StArnald is undeterred and forces a redo. He’s “the best ramp builder,” according to Pastrana who also affectionately calls him a “crazy SOB.” But, as StArnald works through his fair share of cheap beers, his antics are starting to grate on the competitors, especially when he randomly calls out times when they can or can’t get back on the pavement.
“I’d say he’s got about 30 seconds,” StArnald says as Pastrana gets ready for another leg.
“I don’t trust you at all,” Pastrana coolly, but calmly, replies.
The sun is now high, and some racers are starting to feel a rhythm.
“This is super fun,” Stoner says as his teammate Haynes is about to embark on another leg. “Dude – dude, all you got!”
“I’m just trying not to puke,” Haynes replies. “Fuck. I’m gonna fucking puke.”
But he powers through.
“No. I’m not,” Haynes says half to himself. “No. I’m not.”
“Go ride your bike,” Stoner coaches. “Just go as fast as you can!”
When Night Falls
After just over 8 hours of racing the sun finally meets the horizon, leaving a gentle orange glow hanging over the riders as a new rule kicks in.
“It’s 6:30 – just make sure there are cars with them on the road,” Pastrana – always the father figure to his daughters, crew and guests these days – shouts to his competitors.

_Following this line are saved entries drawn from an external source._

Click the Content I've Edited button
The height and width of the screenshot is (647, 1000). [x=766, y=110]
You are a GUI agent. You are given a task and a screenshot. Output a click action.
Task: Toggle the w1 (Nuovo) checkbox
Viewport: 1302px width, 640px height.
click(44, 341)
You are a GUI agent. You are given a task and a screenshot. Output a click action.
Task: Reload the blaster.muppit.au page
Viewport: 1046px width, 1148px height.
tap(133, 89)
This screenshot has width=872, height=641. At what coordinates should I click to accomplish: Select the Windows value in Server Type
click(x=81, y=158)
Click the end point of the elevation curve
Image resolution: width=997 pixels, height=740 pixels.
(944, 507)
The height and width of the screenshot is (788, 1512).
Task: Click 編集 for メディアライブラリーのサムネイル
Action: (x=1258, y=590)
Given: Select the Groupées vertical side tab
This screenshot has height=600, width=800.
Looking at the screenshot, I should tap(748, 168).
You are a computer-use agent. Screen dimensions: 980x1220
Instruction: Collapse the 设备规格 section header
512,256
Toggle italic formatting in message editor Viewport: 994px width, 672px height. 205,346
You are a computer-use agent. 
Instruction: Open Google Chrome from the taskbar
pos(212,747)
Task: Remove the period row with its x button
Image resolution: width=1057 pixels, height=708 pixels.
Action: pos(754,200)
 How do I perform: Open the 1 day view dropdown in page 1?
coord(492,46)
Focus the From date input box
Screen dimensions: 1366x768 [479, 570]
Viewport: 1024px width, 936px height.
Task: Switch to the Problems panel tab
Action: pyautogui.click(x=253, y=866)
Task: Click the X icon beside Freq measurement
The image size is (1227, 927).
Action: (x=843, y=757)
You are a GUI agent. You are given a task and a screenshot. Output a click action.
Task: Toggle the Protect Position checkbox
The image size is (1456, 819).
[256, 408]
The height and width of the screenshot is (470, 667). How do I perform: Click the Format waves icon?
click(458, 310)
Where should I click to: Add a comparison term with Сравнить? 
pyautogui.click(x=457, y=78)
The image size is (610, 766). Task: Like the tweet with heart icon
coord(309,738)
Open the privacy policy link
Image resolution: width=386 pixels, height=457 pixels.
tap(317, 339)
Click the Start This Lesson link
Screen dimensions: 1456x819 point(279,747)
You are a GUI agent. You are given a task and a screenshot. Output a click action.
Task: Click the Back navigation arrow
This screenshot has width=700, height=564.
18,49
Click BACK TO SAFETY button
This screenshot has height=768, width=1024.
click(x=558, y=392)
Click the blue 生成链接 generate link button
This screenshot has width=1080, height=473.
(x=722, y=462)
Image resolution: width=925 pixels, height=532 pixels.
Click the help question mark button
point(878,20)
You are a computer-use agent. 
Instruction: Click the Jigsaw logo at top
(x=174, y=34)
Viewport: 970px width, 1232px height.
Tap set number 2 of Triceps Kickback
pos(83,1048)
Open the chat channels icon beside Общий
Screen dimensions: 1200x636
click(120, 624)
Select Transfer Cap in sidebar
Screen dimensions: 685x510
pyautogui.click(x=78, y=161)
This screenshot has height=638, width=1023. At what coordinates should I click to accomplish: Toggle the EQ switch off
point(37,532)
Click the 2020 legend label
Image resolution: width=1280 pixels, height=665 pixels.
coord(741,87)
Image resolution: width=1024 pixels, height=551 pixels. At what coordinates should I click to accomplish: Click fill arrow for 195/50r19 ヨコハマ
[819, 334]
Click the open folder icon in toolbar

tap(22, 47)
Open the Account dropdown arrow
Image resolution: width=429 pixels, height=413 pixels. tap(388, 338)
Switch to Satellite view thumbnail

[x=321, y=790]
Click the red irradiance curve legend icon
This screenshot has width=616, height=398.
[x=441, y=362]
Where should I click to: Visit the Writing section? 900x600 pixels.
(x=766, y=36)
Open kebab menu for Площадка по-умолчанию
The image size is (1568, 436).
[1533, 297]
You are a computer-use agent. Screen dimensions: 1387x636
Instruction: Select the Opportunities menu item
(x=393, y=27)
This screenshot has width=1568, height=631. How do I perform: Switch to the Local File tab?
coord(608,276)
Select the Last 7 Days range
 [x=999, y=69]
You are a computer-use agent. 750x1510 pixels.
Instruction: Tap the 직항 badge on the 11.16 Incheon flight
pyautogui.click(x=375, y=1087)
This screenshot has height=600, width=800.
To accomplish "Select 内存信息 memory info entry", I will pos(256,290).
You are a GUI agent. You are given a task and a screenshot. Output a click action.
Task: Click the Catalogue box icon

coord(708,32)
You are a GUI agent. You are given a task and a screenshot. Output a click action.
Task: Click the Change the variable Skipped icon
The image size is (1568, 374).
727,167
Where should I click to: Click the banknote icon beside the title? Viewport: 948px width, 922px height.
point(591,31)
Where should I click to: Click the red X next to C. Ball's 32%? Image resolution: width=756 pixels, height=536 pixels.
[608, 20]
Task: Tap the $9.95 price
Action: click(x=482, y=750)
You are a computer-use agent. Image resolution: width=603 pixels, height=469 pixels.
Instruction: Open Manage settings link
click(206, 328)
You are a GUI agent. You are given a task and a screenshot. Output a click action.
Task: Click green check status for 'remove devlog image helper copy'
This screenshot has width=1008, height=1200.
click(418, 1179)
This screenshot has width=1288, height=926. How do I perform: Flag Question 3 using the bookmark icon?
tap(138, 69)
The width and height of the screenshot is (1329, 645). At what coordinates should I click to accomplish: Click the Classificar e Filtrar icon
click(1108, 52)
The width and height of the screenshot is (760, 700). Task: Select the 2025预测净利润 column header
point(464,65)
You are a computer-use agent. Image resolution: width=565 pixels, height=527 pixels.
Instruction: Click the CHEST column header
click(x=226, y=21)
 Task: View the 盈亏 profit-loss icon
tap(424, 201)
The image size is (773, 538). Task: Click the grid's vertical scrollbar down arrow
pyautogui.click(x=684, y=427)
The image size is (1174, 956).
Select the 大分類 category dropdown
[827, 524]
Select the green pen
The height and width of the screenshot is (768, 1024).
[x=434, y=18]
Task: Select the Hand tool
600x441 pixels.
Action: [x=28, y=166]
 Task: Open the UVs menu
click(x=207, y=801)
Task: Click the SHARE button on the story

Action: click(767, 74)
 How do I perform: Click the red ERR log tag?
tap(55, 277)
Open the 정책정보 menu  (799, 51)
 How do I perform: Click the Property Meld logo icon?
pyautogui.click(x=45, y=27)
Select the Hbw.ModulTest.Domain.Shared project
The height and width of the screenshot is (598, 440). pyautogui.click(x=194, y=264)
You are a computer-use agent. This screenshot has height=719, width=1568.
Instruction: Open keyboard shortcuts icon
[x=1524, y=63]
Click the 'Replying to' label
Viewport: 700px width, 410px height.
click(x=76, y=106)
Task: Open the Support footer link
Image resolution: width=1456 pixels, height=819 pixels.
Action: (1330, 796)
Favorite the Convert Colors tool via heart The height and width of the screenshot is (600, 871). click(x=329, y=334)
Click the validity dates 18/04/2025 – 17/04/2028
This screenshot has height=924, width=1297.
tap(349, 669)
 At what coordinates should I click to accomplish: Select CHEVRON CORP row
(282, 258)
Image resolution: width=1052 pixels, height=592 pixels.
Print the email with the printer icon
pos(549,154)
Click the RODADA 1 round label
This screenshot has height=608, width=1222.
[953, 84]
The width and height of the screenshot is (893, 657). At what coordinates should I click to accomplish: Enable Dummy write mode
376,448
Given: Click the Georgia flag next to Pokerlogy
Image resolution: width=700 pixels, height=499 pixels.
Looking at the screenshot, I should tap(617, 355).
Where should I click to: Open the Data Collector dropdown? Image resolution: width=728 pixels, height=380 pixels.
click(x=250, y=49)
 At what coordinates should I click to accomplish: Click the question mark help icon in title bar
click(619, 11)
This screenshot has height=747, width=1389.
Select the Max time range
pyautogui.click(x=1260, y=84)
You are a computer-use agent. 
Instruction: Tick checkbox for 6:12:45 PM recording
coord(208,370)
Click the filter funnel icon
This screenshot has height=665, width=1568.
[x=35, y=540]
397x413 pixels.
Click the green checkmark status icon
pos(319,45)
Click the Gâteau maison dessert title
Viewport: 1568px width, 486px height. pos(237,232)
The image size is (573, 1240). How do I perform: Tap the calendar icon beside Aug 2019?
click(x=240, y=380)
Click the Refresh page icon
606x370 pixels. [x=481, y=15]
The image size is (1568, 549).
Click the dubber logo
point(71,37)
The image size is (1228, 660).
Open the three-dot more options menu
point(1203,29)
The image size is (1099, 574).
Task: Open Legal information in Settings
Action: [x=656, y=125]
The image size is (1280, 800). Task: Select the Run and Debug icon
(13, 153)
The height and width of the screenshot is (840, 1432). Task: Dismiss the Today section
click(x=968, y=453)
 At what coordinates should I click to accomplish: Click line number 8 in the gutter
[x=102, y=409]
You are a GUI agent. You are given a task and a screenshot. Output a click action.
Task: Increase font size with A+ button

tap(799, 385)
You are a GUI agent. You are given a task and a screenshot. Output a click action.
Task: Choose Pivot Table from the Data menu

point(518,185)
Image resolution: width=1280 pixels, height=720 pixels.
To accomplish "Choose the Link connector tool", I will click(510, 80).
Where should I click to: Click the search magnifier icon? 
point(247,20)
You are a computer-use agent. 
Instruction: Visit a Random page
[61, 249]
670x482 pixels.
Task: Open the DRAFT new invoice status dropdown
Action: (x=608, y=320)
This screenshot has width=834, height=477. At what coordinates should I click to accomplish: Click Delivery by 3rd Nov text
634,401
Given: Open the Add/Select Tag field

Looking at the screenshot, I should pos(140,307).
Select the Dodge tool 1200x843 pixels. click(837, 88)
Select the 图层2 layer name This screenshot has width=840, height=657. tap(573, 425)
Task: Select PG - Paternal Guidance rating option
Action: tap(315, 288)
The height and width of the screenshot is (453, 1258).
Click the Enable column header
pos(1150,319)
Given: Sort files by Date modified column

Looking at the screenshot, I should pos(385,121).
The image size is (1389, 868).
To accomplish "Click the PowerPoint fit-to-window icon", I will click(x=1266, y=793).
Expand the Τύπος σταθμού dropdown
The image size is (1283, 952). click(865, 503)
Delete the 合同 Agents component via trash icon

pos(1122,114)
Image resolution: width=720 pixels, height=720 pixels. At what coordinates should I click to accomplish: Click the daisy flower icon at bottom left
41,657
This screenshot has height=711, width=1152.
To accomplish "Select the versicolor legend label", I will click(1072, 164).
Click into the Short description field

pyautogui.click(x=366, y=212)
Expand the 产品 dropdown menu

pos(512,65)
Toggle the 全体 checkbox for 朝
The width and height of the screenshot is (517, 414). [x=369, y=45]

Without the light of day, the course is now cut in half so riders can avoid the busiest stretches of the public roads they’ve been careening through all day. With nightfall comes the danger of motorists and even deer darting out in front of racers, so each team is forced to send a vehicle out with each rider driven by their exhausted teammates, which means even less rest for competitors – especially the many teams of just two people.
A day of beers, burpees and bicycles takes it all out of even the nation’s top athletes.
“How you feeling?” I ask Pastrana.
“Fucking miserable,” he replies without hesitation.
There’s now a garbage can outside the shop filled with a frat-like pile of discarded Coors Light cans and a Twisted Iced Tea that someone’s been sneaking in under the judge’s nose, along with an empty can of Vienna sausages, a red pepper rind, a pile of half eaten French fries and a banana peel.
There are now more encouraging cheers erupting around base camp as teams are trying to lift the spirits of their utterly depleted teammates who are heading out under the cloak of darkness. Every bit of encouragement might outweigh that last beer, as riders now have blinding headlights to contend with.
“Your brain starts going in like different directions,” Anneke Beerten — a former champion BMX-er who more recently has stood on the podium for racking up Downhill and 4-cross racing wins, upon finishing her night leg — tells The News Station.
That’s partly why Pastrana threw alcohol in the mix in the first place – top athletes rarely drink, and if they do, it’s never while on the job.
“We’re kinda sick – a little twisted”
“The last time I had alcohol was on the podium,” Beerten, who has now been drinking for about 10 hours straight, says. “It was two weeks ago, and I did not chug the whole thing.”
At this point in the race riders are having a hard time seeing straight because they’re tired, fatigued and aching.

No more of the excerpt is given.